Schertz: Wissen Sie, so unpopulär diese Auffassung jetzt ist, aber ich halte das für ein Scheinargument, und es ist auch nicht richtig. Ich glaube, nicht nur als Jurist, sondern als Staatsbürger: Ich glaube einfach an den Rechtsstaat. Der Rechtsstaat sagt: Wenn dir jemand etwas angetan hat, dann gibt es dafür die Institutionen. Das ist die Polizei und die Staatsanwaltschaft. Da kannst du hingehen und deine Strafanzeige stellen. Und dann wird diesbezüglich geprüft und ein Ermittlungsverfahren bei einem Anfangsverdacht eingeleitet. Jeden zu nennen, dort ist das und jenes passiert - das ist, ich kann es nicht ändern, es ist rechtswidrig. Insofern sind die Folgen für den, dem das vorgeworfen wird, schon erheblich und eigentlich auch lebenslaufvernichtend, muss man ganz klar sagen.

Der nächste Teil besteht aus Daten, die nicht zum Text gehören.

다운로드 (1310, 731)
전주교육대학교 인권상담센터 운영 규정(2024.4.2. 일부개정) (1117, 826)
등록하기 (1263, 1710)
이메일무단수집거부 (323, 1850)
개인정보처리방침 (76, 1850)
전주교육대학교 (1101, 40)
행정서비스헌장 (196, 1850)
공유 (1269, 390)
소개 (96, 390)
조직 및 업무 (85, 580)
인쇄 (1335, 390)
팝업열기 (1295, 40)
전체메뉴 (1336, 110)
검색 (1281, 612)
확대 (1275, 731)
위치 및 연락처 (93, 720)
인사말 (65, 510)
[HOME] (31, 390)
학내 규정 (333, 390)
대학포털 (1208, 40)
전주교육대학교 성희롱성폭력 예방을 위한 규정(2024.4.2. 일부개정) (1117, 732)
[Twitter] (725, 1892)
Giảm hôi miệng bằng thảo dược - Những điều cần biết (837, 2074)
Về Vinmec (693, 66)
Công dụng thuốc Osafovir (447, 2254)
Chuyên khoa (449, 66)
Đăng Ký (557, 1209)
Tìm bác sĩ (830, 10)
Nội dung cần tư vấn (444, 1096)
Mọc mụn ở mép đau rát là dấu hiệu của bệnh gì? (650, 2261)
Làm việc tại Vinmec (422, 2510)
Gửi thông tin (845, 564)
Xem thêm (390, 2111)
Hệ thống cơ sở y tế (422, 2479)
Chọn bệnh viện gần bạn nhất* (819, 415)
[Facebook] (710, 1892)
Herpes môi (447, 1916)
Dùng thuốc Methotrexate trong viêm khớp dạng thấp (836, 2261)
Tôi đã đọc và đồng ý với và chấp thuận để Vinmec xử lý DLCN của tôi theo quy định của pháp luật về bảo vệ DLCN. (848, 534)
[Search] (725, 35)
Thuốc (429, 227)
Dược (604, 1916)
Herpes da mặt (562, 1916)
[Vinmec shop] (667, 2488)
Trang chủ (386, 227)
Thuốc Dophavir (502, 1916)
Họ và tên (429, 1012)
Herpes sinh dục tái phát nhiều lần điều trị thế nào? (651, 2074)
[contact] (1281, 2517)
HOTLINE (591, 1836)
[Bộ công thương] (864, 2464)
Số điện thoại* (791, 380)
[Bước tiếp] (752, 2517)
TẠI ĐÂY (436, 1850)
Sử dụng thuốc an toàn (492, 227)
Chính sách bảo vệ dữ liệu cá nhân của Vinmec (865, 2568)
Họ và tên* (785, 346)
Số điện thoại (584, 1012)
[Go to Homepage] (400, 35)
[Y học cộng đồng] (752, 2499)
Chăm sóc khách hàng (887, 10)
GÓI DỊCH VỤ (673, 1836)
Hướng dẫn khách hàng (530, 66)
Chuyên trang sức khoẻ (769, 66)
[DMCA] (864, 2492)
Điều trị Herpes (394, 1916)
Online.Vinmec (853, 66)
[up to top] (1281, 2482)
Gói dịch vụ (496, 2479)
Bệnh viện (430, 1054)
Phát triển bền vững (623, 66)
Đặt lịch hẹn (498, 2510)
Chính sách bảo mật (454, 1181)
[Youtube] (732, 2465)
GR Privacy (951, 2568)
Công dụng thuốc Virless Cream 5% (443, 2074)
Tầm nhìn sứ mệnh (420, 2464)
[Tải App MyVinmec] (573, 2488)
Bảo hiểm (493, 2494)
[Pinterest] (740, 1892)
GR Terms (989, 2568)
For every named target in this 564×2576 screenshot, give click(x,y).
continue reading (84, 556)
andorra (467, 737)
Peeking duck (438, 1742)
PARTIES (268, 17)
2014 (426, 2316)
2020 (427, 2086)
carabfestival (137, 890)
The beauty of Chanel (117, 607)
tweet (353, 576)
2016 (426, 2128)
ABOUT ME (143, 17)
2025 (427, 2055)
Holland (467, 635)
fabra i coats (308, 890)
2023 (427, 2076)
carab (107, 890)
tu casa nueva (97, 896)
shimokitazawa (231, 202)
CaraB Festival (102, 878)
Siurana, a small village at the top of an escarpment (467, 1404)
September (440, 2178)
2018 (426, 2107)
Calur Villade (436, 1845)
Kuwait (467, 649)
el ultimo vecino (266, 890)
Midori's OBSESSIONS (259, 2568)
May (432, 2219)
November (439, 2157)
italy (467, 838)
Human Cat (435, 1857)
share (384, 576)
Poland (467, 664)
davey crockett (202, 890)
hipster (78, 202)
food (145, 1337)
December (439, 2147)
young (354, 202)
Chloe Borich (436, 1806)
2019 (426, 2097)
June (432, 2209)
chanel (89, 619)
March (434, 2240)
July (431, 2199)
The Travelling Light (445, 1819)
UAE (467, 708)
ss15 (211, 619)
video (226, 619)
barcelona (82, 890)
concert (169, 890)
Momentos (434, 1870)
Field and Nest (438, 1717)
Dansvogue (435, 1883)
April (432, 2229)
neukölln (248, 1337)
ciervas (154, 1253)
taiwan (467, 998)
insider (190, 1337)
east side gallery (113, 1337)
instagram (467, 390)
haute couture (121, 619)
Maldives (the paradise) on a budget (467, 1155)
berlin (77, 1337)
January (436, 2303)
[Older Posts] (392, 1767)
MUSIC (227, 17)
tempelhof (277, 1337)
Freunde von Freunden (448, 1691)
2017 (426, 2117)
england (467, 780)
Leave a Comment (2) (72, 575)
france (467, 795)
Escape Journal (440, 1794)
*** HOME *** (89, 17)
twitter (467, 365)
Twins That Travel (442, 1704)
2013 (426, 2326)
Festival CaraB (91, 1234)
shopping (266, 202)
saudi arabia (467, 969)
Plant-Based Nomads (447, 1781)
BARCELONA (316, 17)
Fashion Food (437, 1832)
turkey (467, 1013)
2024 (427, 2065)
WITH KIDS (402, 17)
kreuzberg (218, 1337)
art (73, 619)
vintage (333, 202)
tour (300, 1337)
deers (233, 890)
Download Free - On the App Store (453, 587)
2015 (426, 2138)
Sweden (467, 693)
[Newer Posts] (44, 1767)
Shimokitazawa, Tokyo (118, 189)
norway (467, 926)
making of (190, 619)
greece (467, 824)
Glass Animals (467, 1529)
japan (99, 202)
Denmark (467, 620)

#Metoo-Debatte wird nur in den Medien geführt
Koldehoff: Vernichtend, lebenslaufvernichtend, psychisch sehr belastend umgekehrt natürlich auch für die Situation der Opfer. Was hätte die junge Schauspielerin - die vom Hollywood-Tycoon möglicherweise ins Zimmer gezogen und dort sexuell bedrängt wird - was hätte sie tun sollen?
Schertz: Na ja, das ist natürlich eine Abwägung. Sie hätte als Opfer einer solchen Straftat Strafanzeige stellen sollen. Und ich glaube, so wie ich Amerika kennengelernt habe, ist gerade da die Debatte ja noch viel härter als bei uns. Also, wenn auch einem Hollywood-Star derartiges vorgeworfen wird und die Staatsanwaltschaft ermittelt. Nehmen Sie nun damals Michael Jackson. Dann greifen eigentlich auch dort die Institutionen und die Behörden.
Das Problem an dem ganzen Fall #MeToo ist: Die ganze Debatte wird im Augenblick nur in den Medien geführt und nicht von den eigentlich zuständigen Institutionen, nämlich den Behörden. Eine Vergewaltigung ist eine sehr schlimme Straftat, die zur Anzeige gebracht werden muss. Und dann auch zu einer Sanktion führt, wobei natürlich - das weiß ich auch - immer die Problematik der Aussage gegen Aussage dort steht. Aber natürlich ist eine solche Einlassung einer Person wie Weinstein oder Kevin Spacey nicht wirklich glaubwürdig, dass ihnen das jetzt so spät eingefallen ist.
Äußerungen unserer Gesprächspartner geben deren eigene Auffassungen wieder. Der Deutschlandfunk macht sich Äußerungen seiner Gesprächspartner in Interviews und Diskussionen nicht zu eigen.